[Begin]

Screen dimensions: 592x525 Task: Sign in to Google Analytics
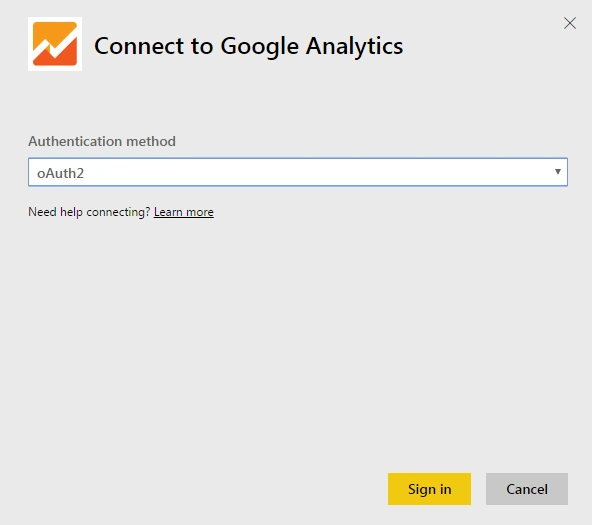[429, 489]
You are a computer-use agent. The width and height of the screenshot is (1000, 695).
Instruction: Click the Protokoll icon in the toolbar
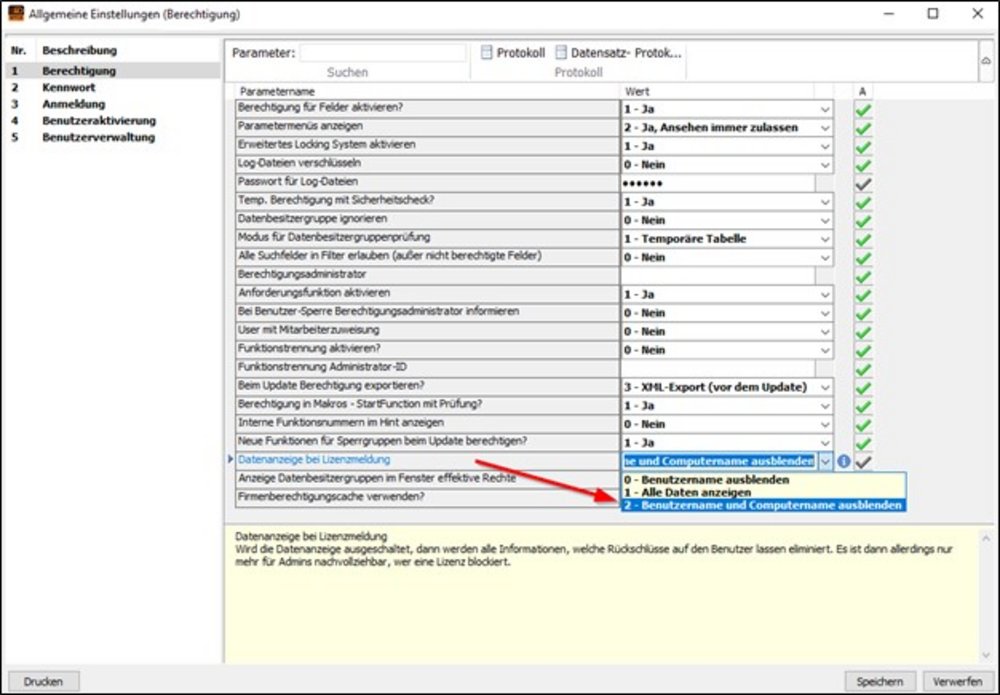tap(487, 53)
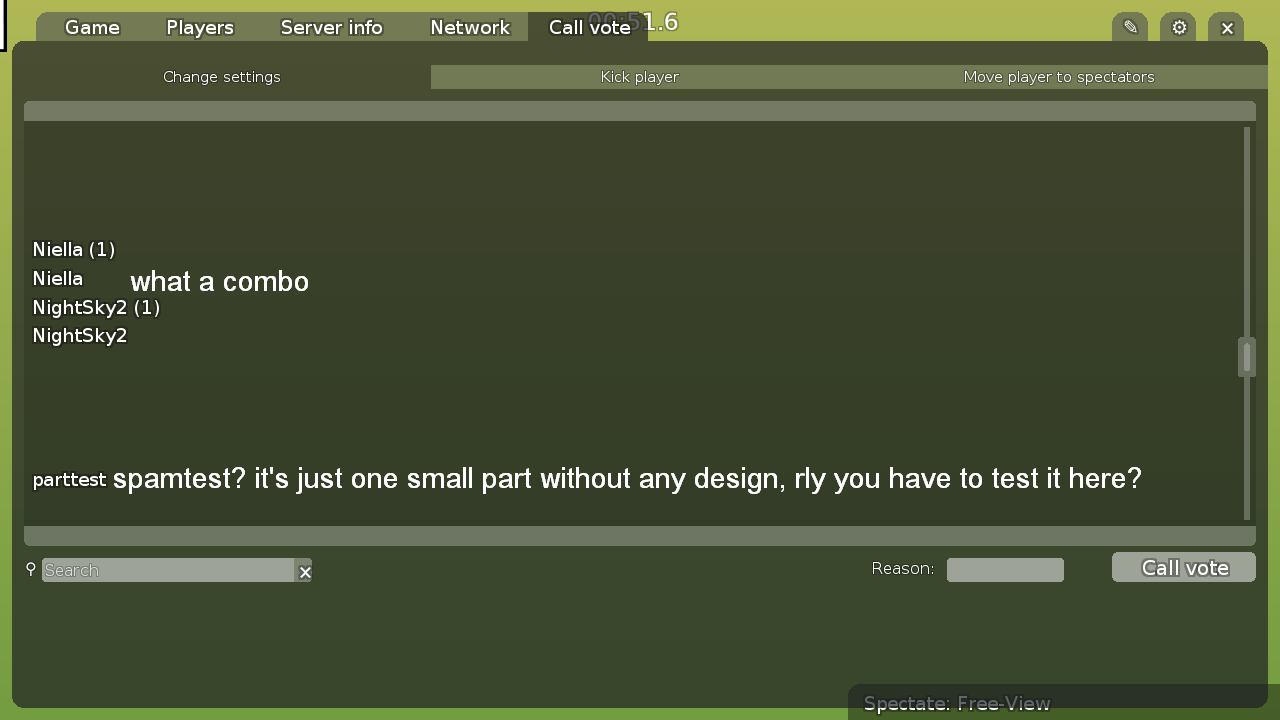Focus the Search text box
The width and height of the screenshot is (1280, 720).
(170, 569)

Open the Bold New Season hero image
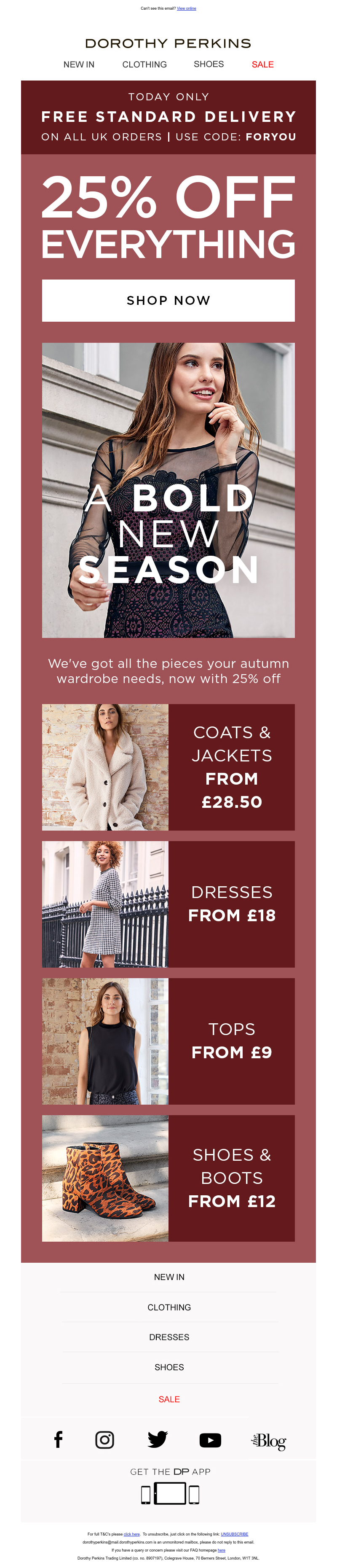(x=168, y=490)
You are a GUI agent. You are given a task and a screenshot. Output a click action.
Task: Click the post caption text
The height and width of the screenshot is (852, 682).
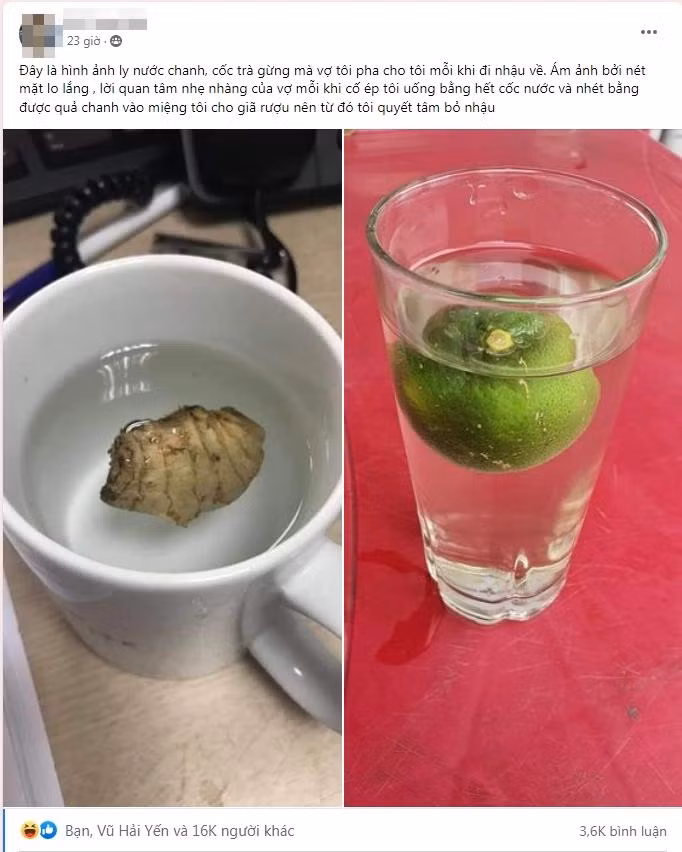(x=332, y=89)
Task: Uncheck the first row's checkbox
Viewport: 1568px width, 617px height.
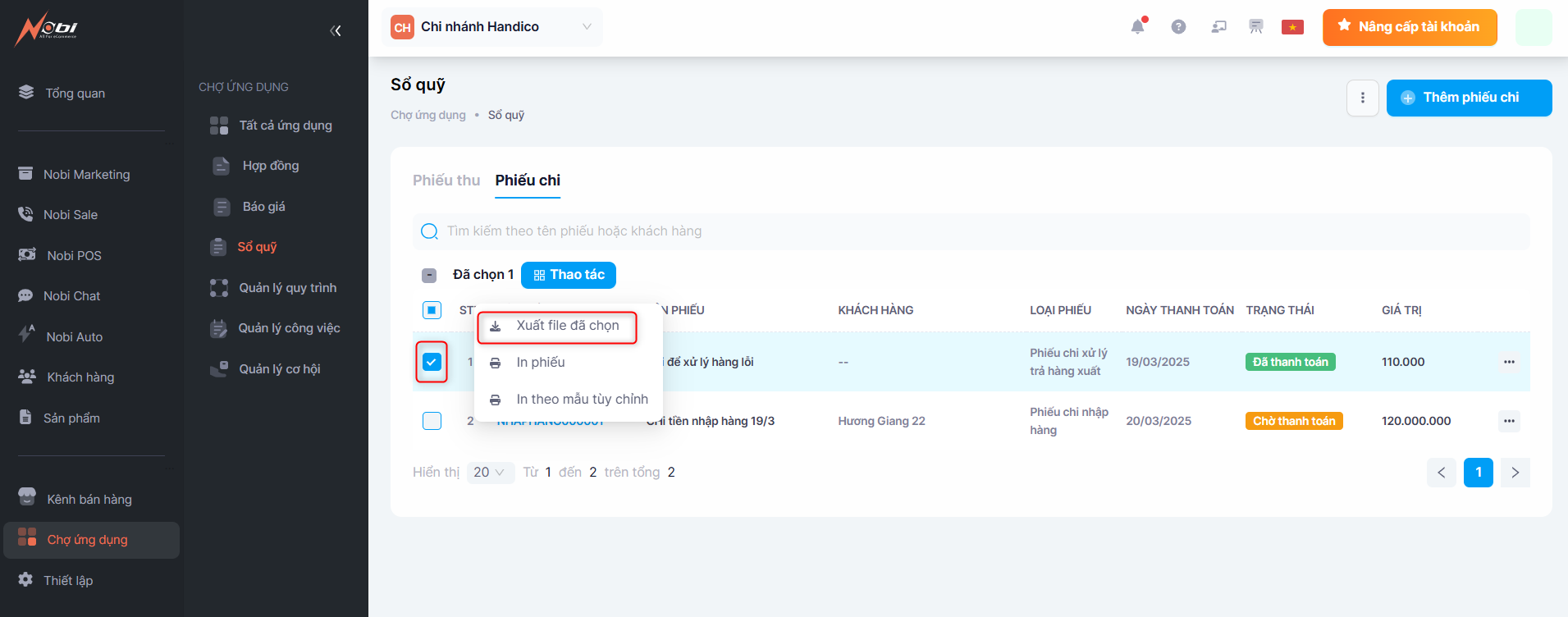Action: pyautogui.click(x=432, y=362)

[End]

- _Written request_:
Reproduce word for word every line of text in the material above, leaving out the pictures.

- _Correct output_:
Screen dimensions: 592x525 Task: Sign in to Google Analytics
[429, 489]
You are a computer-use agent. The width and height of the screenshot is (1000, 695).
Instruction: Click the Protokoll icon in the toolbar
tap(487, 53)
Focus the Search text box
The width and height of the screenshot is (1280, 720).
(170, 569)

Open the Bold New Season hero image
(x=168, y=490)
You are a GUI agent. You are given a task and a screenshot. Output a click action.
Task: Click the post caption text
The height and width of the screenshot is (852, 682).
(x=332, y=89)
Task: Uncheck the first row's checkbox
Viewport: 1568px width, 617px height.
Action: pyautogui.click(x=432, y=362)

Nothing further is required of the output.